Express the rows as a JSON list of strings, one string per line and no blank lines, beginning with the line containing "Select size 36" and continuing through the line containing "click(1298, 245)".

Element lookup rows
++++
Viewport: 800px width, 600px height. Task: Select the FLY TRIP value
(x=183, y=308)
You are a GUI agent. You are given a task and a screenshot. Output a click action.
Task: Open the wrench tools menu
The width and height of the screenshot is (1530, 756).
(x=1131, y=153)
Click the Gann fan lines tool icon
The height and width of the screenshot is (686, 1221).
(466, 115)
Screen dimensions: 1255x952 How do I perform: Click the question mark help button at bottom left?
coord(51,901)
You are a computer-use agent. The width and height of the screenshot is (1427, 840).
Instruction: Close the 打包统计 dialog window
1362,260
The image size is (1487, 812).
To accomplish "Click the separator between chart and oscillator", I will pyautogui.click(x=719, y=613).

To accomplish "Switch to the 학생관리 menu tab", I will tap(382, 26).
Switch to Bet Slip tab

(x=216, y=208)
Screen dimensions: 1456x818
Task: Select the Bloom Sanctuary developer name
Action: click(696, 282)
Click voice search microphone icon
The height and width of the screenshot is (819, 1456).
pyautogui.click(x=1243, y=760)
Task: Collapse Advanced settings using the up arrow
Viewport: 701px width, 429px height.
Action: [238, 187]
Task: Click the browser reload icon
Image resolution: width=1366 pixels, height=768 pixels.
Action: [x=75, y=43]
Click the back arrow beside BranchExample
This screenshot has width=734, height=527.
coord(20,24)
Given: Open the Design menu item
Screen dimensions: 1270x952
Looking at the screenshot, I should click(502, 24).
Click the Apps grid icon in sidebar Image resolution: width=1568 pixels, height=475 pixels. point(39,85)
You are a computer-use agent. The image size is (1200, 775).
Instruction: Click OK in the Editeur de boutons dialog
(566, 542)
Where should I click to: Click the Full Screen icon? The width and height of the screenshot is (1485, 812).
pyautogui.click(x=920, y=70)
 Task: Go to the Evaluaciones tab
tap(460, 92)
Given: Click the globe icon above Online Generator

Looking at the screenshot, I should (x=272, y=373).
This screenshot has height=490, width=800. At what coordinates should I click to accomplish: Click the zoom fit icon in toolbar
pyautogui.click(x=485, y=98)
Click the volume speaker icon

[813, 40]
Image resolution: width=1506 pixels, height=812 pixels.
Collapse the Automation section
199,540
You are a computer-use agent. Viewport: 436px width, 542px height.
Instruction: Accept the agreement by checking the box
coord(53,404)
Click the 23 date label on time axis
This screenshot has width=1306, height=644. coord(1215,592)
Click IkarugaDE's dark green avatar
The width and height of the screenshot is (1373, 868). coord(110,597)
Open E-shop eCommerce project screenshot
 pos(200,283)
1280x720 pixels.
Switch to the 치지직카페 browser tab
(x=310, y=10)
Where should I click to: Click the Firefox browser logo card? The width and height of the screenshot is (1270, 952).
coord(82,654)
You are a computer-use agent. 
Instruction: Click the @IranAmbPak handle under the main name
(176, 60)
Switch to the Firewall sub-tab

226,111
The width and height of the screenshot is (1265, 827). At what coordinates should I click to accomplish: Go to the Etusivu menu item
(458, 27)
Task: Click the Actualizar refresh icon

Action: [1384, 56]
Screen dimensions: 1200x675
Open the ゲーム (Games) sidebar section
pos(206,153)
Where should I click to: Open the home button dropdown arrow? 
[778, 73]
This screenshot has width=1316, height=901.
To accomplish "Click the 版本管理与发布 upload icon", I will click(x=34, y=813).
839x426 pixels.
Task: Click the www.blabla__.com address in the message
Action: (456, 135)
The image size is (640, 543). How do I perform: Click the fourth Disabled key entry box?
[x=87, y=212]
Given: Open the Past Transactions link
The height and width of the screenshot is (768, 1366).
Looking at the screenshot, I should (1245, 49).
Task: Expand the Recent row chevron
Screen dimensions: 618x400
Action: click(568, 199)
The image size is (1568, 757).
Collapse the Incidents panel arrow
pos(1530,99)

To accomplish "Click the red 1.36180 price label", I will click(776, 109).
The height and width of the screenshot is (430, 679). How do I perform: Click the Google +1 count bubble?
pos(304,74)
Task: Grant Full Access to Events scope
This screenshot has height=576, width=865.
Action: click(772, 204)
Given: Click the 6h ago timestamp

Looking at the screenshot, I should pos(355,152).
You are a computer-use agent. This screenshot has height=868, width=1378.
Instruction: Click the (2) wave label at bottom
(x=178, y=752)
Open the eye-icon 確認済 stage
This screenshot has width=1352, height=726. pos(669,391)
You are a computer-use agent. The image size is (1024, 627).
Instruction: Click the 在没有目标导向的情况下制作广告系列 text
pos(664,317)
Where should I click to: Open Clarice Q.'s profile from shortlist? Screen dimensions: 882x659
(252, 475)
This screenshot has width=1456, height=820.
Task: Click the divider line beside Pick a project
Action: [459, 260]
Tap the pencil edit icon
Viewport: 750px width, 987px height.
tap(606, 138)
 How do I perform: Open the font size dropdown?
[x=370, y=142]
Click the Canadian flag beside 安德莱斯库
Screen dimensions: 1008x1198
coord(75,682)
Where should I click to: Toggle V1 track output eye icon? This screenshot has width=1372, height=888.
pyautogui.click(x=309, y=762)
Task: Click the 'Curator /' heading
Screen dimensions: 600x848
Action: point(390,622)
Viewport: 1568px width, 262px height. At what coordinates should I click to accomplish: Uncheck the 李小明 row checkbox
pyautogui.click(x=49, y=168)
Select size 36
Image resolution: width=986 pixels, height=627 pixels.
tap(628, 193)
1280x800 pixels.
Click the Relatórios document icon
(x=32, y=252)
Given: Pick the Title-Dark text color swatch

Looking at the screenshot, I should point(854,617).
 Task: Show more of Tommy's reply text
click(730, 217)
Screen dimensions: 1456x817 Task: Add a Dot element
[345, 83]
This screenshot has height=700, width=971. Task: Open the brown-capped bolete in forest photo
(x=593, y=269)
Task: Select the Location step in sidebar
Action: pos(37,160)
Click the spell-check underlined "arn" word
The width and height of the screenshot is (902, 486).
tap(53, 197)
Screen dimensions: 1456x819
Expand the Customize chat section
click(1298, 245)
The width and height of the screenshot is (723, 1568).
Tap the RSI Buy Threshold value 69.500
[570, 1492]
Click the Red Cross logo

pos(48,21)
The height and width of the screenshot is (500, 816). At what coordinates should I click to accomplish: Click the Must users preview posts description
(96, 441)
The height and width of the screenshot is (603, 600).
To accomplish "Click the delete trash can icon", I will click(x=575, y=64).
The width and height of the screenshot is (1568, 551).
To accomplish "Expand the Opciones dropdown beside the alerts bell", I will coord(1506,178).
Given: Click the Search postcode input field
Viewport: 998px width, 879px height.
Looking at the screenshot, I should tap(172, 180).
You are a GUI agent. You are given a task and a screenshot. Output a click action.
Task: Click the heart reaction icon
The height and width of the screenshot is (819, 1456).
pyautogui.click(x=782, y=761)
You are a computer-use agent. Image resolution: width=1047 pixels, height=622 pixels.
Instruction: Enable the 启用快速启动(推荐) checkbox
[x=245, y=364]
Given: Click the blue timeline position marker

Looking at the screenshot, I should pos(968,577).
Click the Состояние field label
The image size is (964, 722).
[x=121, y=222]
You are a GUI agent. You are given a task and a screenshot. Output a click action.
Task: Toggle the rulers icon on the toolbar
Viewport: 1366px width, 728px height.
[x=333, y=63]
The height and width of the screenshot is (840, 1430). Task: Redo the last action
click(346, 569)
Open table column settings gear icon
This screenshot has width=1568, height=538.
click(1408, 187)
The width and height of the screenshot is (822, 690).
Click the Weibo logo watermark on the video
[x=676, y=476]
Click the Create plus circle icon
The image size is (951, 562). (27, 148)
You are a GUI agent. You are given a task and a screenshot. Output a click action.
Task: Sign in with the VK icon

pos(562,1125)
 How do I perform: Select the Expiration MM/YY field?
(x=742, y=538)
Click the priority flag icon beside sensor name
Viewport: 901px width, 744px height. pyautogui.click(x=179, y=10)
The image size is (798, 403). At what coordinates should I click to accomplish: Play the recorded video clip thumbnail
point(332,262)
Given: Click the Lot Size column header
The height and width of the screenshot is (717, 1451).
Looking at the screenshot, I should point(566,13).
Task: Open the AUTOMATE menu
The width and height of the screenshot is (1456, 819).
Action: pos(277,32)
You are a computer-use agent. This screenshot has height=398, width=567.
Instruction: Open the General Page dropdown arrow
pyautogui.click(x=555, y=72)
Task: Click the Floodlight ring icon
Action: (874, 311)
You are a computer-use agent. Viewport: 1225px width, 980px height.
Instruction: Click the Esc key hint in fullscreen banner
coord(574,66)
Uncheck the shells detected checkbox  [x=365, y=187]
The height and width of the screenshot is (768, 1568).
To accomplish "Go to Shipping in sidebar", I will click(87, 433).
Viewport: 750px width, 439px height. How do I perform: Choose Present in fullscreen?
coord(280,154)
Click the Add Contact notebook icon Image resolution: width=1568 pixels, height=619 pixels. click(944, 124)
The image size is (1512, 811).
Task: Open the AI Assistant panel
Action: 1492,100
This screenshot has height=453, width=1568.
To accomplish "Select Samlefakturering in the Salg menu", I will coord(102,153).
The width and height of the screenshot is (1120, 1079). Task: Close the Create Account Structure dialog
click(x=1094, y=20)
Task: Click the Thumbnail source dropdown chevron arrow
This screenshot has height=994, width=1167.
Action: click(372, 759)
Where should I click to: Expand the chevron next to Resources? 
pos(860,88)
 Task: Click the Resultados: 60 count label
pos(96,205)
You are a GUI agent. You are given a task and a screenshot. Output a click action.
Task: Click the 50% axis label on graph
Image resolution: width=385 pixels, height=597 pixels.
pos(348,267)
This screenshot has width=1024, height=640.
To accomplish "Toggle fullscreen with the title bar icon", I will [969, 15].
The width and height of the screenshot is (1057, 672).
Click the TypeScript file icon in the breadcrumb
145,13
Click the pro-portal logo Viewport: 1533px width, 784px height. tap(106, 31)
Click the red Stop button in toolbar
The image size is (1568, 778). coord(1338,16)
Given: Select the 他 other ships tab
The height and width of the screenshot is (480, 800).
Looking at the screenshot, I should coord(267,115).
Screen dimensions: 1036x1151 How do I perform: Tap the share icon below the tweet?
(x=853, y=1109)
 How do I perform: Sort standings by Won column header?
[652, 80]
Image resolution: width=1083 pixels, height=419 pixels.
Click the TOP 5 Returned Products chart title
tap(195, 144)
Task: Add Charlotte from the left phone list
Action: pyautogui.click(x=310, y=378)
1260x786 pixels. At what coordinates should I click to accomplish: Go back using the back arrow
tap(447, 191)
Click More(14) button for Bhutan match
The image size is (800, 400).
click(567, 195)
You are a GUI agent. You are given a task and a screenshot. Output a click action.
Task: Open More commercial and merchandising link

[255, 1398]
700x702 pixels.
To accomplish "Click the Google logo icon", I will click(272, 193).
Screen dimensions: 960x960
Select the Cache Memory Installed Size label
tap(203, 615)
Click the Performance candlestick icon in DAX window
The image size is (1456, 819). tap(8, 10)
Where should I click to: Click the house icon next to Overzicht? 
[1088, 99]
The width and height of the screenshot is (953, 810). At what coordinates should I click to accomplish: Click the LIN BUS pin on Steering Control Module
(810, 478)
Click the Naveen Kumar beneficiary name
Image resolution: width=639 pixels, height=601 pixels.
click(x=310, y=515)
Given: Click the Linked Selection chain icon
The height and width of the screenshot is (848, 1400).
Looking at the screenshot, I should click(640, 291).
++++
**RESPONSE TO THIS TASK**
[
  "Select size 36",
  "Image resolution: width=986 pixels, height=627 pixels.",
  "tap(628, 193)",
  "1280x800 pixels.",
  "Click the Relatórios document icon",
  "(x=32, y=252)",
  "Given: Pick the Title-Dark text color swatch",
  "Looking at the screenshot, I should point(854,617).",
  " Task: Show more of Tommy's reply text",
  "click(730, 217)",
  "Screen dimensions: 1456x817 Task: Add a Dot element",
  "[345, 83]",
  "This screenshot has height=700, width=971. Task: Open the brown-capped bolete in forest photo",
  "(x=593, y=269)",
  "Task: Select the Location step in sidebar",
  "Action: pos(37,160)",
  "Click the spell-check underlined \"arn\" word",
  "The width and height of the screenshot is (902, 486).",
  "tap(53, 197)",
  "Screen dimensions: 1456x819",
  "Expand the Customize chat section",
  "click(1298, 245)"
]